First, install the gem (instructions in the github site). If you want to put it in your environment.rb file, it should look like this (remove or replace the version number with an updated one):
config.gem "grosser-rpx_now", :lib => "rpx_now", :version => "0.3", :source => "http://gems.github.com"
Then create an RpxController and add code similar to this to your user model. Of course, you don't have to process the data yourself, but I wanted to (thus my rpx_controller is a bit longer, and I had to read the response in the User model) so that if the rpx profile is missing anything, it will render a something like my normal login page that basically has a form_for(@user ...) where they can fill up the missing data.

Check out actual responses (I just removed any personal data).

Hosting Services

I don't run websites with thousands of users at a time, however, I thought I'd still announce what I use for my hosting services.

VPS: SilverRack
Good price, quick service. They don't spend time fussing over you though, but that's expected in a VPS.

Shared: HostingRails (disclaimer: affiliate link)
I've tried BlueHost, Dreamhost, but I've found HostingRails to be the easiest to deal with. Their support replies lightning fast, and don't diss you even if your problems are your fault!

Tuesday, February 3, 2009

Using --trace; cucumber & machinist order of loading files

I followed this tutorial to easily use Cucumber with a fixture replacement plugin called Machinist. It worked great on my desktop, but when I moved to my laptop, running rake features didn't work - an "uninitialized constant Sham" error popped up and I spent a day figuring it out.

Although the context of this problem is Cucumber and Machinist (which includes Sham), this is a post that talks about using --trace when you run into problems similar to this.

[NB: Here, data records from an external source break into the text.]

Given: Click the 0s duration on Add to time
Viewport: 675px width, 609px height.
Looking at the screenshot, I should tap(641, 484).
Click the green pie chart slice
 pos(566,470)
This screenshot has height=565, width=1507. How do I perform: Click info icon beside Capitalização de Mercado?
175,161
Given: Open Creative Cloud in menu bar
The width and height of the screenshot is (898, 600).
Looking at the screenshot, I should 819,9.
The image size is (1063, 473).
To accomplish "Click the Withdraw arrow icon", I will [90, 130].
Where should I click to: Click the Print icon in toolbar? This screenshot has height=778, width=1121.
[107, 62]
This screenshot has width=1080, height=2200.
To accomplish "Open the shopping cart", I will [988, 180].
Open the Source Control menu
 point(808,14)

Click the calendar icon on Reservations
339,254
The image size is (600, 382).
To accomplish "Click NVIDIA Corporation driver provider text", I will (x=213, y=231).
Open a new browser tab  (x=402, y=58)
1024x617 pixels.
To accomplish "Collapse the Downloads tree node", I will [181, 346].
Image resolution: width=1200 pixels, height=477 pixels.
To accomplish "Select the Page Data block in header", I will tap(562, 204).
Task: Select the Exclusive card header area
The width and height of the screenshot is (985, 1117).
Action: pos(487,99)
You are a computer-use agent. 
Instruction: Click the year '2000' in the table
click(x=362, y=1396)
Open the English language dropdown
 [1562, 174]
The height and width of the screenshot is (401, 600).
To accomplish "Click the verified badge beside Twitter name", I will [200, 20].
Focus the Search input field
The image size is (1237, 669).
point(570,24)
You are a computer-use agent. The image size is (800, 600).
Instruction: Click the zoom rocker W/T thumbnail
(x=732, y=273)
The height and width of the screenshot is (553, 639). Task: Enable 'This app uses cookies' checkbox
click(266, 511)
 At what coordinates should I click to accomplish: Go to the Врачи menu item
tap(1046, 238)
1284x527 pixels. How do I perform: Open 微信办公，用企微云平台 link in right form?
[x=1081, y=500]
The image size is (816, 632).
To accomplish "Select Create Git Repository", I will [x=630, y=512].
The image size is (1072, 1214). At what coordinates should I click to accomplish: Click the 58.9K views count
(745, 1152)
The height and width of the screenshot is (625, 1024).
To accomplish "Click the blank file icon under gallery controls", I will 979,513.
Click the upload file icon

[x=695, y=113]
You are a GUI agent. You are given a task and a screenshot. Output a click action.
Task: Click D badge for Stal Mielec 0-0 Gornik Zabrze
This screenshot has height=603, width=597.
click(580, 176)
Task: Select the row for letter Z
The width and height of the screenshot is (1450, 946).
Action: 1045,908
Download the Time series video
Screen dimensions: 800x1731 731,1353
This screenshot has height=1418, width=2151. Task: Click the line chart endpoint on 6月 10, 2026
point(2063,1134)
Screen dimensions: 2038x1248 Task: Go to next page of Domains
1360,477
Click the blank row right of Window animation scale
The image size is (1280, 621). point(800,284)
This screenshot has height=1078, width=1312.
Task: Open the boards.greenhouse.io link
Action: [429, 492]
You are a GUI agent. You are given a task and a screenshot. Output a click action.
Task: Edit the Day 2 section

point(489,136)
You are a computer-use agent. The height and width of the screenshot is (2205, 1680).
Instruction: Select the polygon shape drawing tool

IF YOU'RE FAMILIAR WITH CUCUMBER & MACHINIST...
The problem occured partially because I put my blueprints.rb file where env.rb is. I believe cucumber loads everything there in alphabetical order (doesn't explain why my desktop loaded things differently). The problem is that blueprints.rb tries to call "Sham" which is something that is loaded by Machinist, which in turn is loaded during or after env.rb, not before.

IF YOU'RE NOT FAMILIAR NEITHER CUCUMBER NOR MACHINIST...
The problem occured because of the order files were loaded. I do not know why files were loaded differently in my desktop vs the laptop, but what the heck -- I found the error by using --trace and actually read the big bad ugly code that rake conveniently hides from us.